2019 marks a new year. And with each new year, it’s time for new resolutions. It’s a promise to be better, to fix the mistakes of yesterday.
Every year I adopt some sort of resolutions - some years more specific than others, but every year some sort of goal nonetheless. Most years I’m successful in at least some. Although quite generic and cheesy, I find that the end of a year is a good natural inflection point to reflect on the highs and lows of the past year, and to think of the future.
A common criticism I see is that improvements and goals could be made anytime. But sometimes, the result is more important than the why.
Here are my resolutions for 2019:
- Fail more.
- Be kinder.
- Live healthier.
These three resolutions have all been life goals that I feel I haven’t pursued enough, or philosophies that I don’t live by enough. Whether in terms of experiences/memories, attitudes towards others, positivity, and long-term happiness, I picked these because I believe that these are three of the key areas I need to improve on.
I say I treasure new experiences, but I find that often let my fears get in the way of actually pursuing them. Sometimes it’s just the struggle of organizing and planning, finding both an itinerary and the time to do something, like travel. Other times it’s overthinking and worrying about the potential negative consequences, usually failure.
I’d like to open up more, and be more vulnerable. To say what’s on my mind, even if it’s not the best, safest, or perfect thing to say. I expect
I’ve had one Ulysses challenge about this - to spend a year trying things that are scary, reckless & risky. Better now than never. This is a promise to chase the daring and risky, to do the uncertain and embarrassing. In the name of memories.
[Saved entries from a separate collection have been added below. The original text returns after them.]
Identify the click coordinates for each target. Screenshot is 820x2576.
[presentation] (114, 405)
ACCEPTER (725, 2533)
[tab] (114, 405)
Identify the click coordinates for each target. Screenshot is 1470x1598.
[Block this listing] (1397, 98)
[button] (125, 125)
This is for now - to new experiences and saying yes, to taking initiative and being brave.
Self-care is one of those topics I hadn’t really believed in. One thought was that - being kind to myself was worth sacrificing - if it meant success. Soft words and accepting failures were seen as weak, as beliefs that would destroy the sharp edge of ambition and dreams.
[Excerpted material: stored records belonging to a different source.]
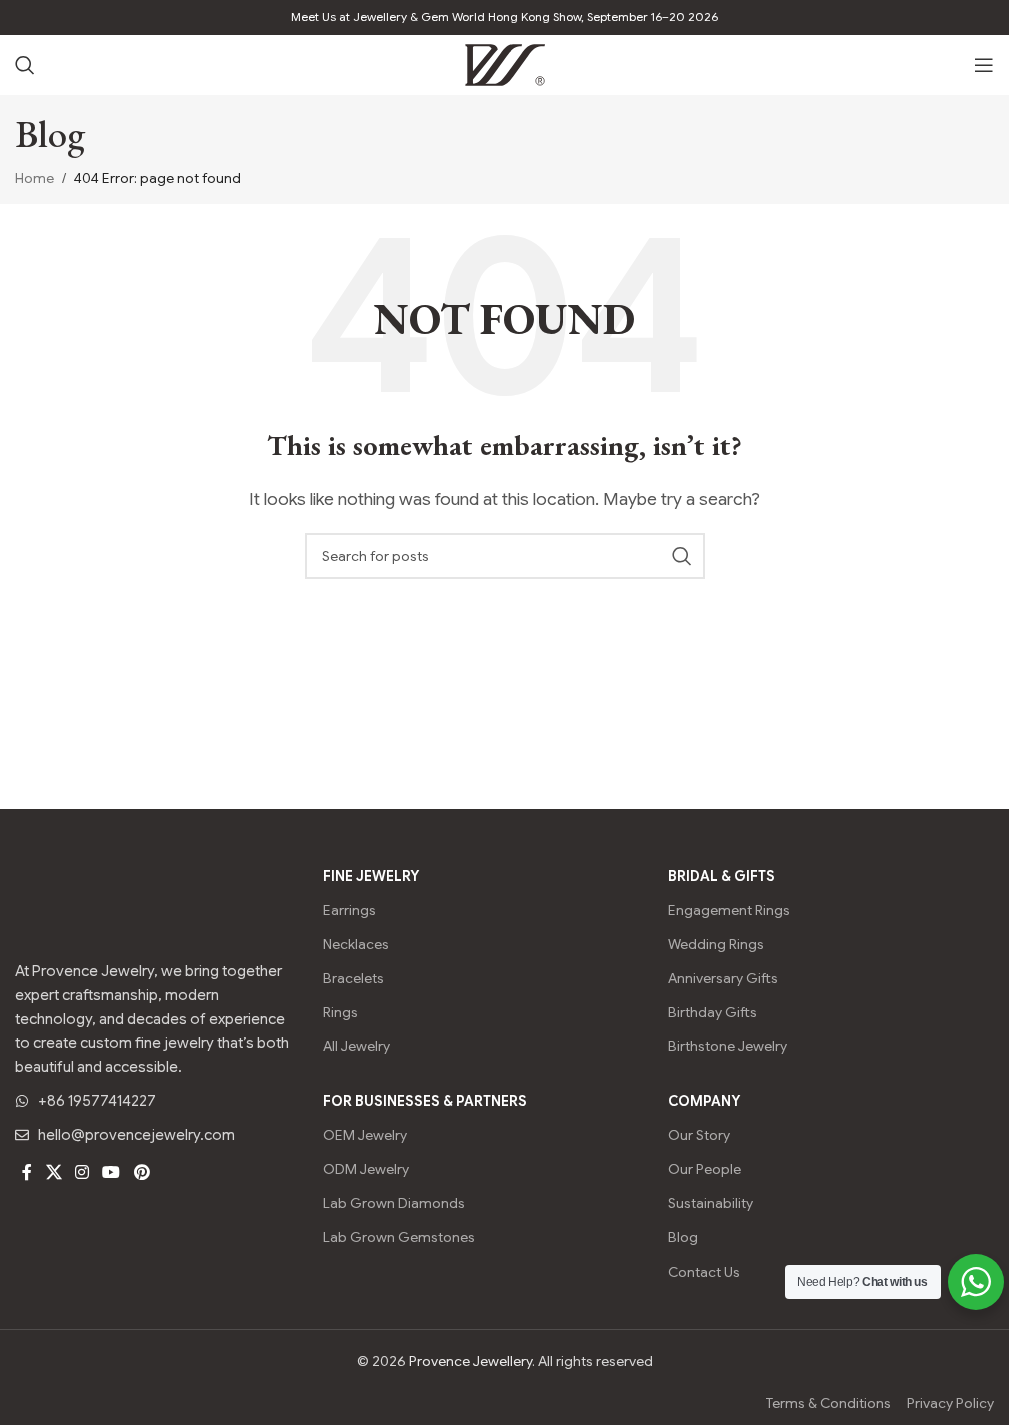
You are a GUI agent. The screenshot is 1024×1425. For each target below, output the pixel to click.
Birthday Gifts (712, 1012)
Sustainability (710, 1203)
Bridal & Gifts (721, 876)
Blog (683, 1237)
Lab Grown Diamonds (394, 1203)
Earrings (349, 910)
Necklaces (356, 944)
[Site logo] (505, 64)
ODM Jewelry (366, 1169)
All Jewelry (356, 1046)
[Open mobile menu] (984, 65)
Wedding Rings (716, 944)
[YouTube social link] (111, 1172)
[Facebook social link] (27, 1172)
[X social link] (53, 1172)
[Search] (25, 65)
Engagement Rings (729, 910)
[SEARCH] (682, 556)
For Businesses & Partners (425, 1101)
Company (704, 1101)
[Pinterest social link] (141, 1172)
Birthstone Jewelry (727, 1046)
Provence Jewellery (470, 1361)
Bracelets (353, 978)
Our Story (699, 1135)
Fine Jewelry (371, 876)
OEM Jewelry (365, 1135)
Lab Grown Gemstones (399, 1237)
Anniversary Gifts (723, 978)
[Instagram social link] (81, 1172)
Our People (704, 1169)
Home (34, 178)
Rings (340, 1012)
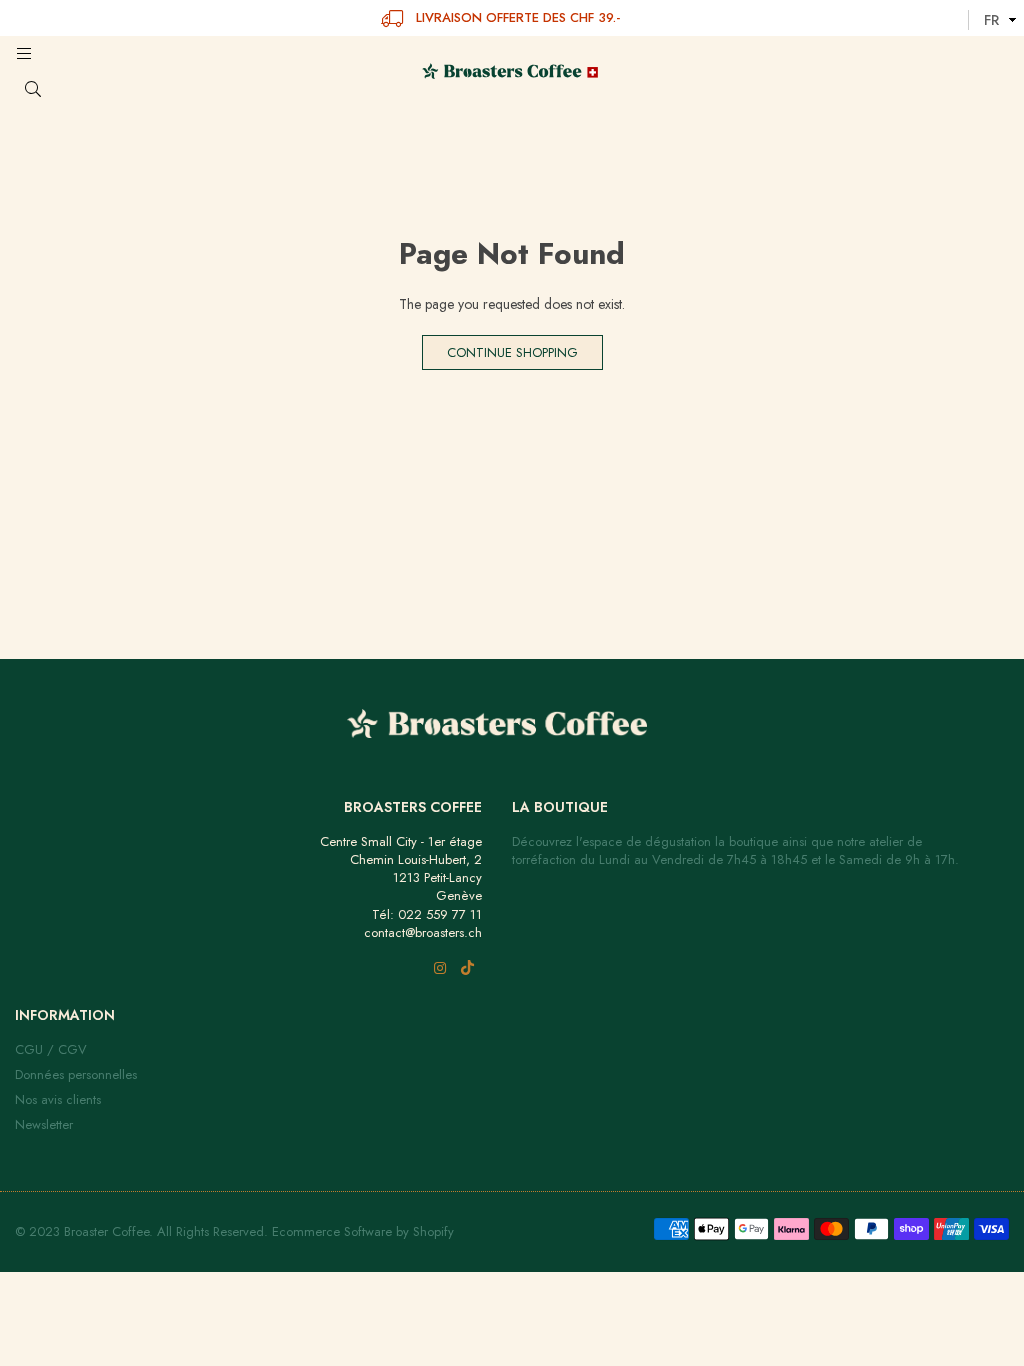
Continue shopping (512, 352)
It also means to be more positive and open. I’ve definitely been someone overly critical of both myself and others. Sometimes it’s easier to say harsh, negative words. Other times it’s easy to find problems and weaknesses, and sure I can sugarcoat it with “looking to improvement”, but negative nonetheless.
I think the basis is self-explanatory. Fix my sleep schedule, fix my eating habits, keep hitting the gym. Be a healthier person, all around. It also means taking the time to rest, to make time for myself, and to do things that make me feel fulfilled.
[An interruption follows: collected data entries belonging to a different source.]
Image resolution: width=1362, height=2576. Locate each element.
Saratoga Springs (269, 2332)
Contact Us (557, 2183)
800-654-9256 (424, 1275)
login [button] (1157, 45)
In the short term, it’s just a focus on getting back to the gym regularly, while also being mindful of my diet. In the medium term, it’s getting into meditation and restarting proper journaling/writing. And in the long term - and always, it’s finding meaningful moments with people I care about.
So my resolutions these year are much more nebulous than others (which have been along the lines of “Get 40 on the MCAT” or “Cook every day”). I think in one way, it may make it easier to fail, when either anything (or nothing) would properly fulfill these resolutions. On the other hand, maybe these aren’t so much hard goals but guidelines to live life by. I’ll definitely be thinking of them throughout the year - reflecting on what I’ve done and the choices I’ve made - and refining my smaller goals to realign with what I want. Every three months I’ll likely be reviewing my current actionable goals, just mindful of the long-term trajectory.’
Also, if you’re in Toronto (or will come through at any point), come over for dinner. Drop me a line at [email protected] or just message me!
And hopefully, by the end of the year, I’ll feel that these have be fulfilled. It’s likely that there will be many moments where I forget, but that’s okay. It’s a new year, with a new me.